• **Activity**
Please give all of the data again, character for character, and drop the pictures.
[[ Source material open ]]
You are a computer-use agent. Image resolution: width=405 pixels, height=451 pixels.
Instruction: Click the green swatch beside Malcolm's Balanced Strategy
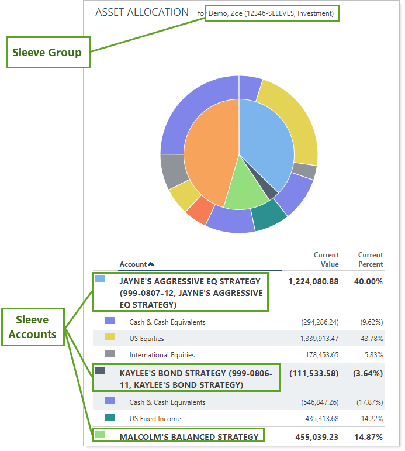(100, 435)
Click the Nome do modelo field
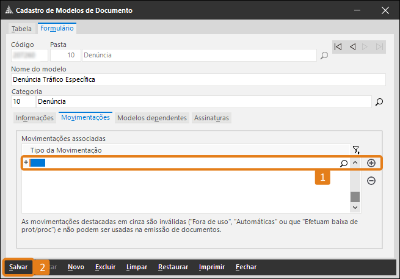 coord(198,79)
[[ Source material closed ]]
• **Response**
You are a computer-use agent. Image resolution: width=405 pixels, height=451 pixels.
Instruction: Click the green swatch beside Malcolm's Balanced Strategy
(100, 435)
Click the Nome do modelo field
 coord(198,79)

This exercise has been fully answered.